No one imagines that soft drinks, whether sweetened with sugar or artificial sweeteners, are health food. But what about fruit juice? Most people do think that juice is healthful. A new study finds that sweet beverages of any sort contribute to a higher risk of diabetes (Diabetes Care, Oct. 2019).
The Evidence on Sweet Beverages and Diabetes:
The researchers analyzed data from more than 150,000 women in the Nurses’ Health studies and 34,000 in the Health Professionals Follow-Up Study. They had followed these individuals for decades, collecting information about diet and lifestyle every few years. They ultimately gathered and analyzed nearly three million person-years of data.
People who increased their consumption of sweet beverages, including fruit juice and artificially sweetened drinks, were more likely to be diagnosed with type 2 diabetes. Specifically, volunteers who reported an extra half-serving daily of sweet beverages over the last four years were 16 percent more likely to get a diabetes diagnosis in the next four-year period. Those who substituted coffee, tea or water for a serving of a sugary beverage actually reduced their diabetes risk modestly.
Other Problems with Soft Drinks:
Diabetes is not the only potential health hazard lurking for people who love sweet beverages. In previous studies, researchers have noted that individuals who consume the most sugar-sweetened drinks and fruit juice are more prone to cardiovascular disease. They are also more likely to have hypertension or gout. Another recent study found that soft drink consumers may die prematurely. Sugary drinks can also stress the kidneys.
Sweet Beverages and the Risk of Cancer:
People who consume sugary drinks may have a greater risk of developing cancer, according to a French study (BMJ, July 10, 2019). Soda pop is not the only culprit, though. Sweet beverages containing 100 percent fruit juice may also cause trouble.
The prospective cohort investigation called NutriNet-Santé included more than 100,000 middle-aged French adults. They completed a minimum of two validated dietary questionnaires during the roughly nine years of follow-up. All participants were healthy at the outset of the study.
Some People Got Cancer:
More than 2,000 volunteers reported a first diagnosis of cancer during the follow-up time frame, which averaged five years. Analyses show that those who consumed more sweet drinks, including 100 percent fruit juices, were more likely to be diagnosed with cancer. Specifically, an additional half cup daily increased the likelihood of any cancer by 18 percent and the chance of breast cancer by 22 percent.
There was no association between consumption of artificially sweetened drinks and cancer. However, the authors caution that too few of these French volunteers drank artificially sweetened beverages to draw strong conclusions.
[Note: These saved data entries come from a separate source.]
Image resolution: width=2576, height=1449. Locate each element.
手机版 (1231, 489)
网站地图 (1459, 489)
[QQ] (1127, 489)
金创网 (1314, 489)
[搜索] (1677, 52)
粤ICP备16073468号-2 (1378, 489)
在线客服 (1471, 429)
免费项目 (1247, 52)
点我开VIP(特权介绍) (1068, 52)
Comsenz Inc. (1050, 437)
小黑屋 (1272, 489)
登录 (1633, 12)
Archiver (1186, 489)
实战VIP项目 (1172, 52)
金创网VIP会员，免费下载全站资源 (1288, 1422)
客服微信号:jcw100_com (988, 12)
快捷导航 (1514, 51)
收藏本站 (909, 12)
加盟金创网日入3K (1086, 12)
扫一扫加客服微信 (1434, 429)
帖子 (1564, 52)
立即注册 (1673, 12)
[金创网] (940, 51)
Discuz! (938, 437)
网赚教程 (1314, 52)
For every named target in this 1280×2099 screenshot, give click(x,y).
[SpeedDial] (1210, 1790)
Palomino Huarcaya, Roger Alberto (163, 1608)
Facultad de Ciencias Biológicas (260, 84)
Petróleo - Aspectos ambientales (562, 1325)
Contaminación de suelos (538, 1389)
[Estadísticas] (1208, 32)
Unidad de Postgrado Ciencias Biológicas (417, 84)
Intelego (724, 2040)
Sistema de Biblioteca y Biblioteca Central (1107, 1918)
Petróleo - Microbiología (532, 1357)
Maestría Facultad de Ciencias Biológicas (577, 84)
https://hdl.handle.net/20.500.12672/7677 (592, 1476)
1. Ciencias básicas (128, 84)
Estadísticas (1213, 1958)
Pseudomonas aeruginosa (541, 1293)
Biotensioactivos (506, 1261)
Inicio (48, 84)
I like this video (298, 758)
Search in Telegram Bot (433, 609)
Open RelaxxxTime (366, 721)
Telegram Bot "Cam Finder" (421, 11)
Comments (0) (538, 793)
The fact that fruit juices, which usually have a “health halo,” were as risky as soft drinks may be surprising. This is not the first time, however, that scientists have found problems with fruit juices. Earlier this year, a study published in JAMA Network Open demonstrated a link between fruit juice consumption and premature death.
Observational studies like this can’t establish cause and effect. However, an earlier study found a specific link between the consumption of soft drinks and the risk of pancreatic cancer.
Soda Pop and Pancreatic Cancer:
An epidemiological study in Singapore tracked more than 60,000 adults for 14 years (Cancer Epidemiology, Biomarkers & Prevention, February 2010). Those who drank at least two sodas a week raised their risk of developing pancreatic cancer by nearly 90 percent. Because pancreatic cancer is rare, however, there were only 140 cases during the entire study period. Consequently, the absolute risk, even for soda lovers, is still low. Nonetheless, we worry about the increased risk because pancreatic cancer is so often deadly.
The investigators hypothesized that the sugar in soda causes a rapid increase of insulin, which is produced by the pancreas. Insulin may act as a growth factor for cancer cells, and some scientists believe that sugar itself acts like fertilizer for the growth of tumors.
This was not the first time sugary drinks were linked to a higher risk of pancreatic cancer. Despite this, the findings were controversial. An industry group, the American Beverage Association, maintained that there were flaws in this epidemiological study. In this investigation, people who mostly drank fruit juice did not have a higher risk of pancreatic cancer.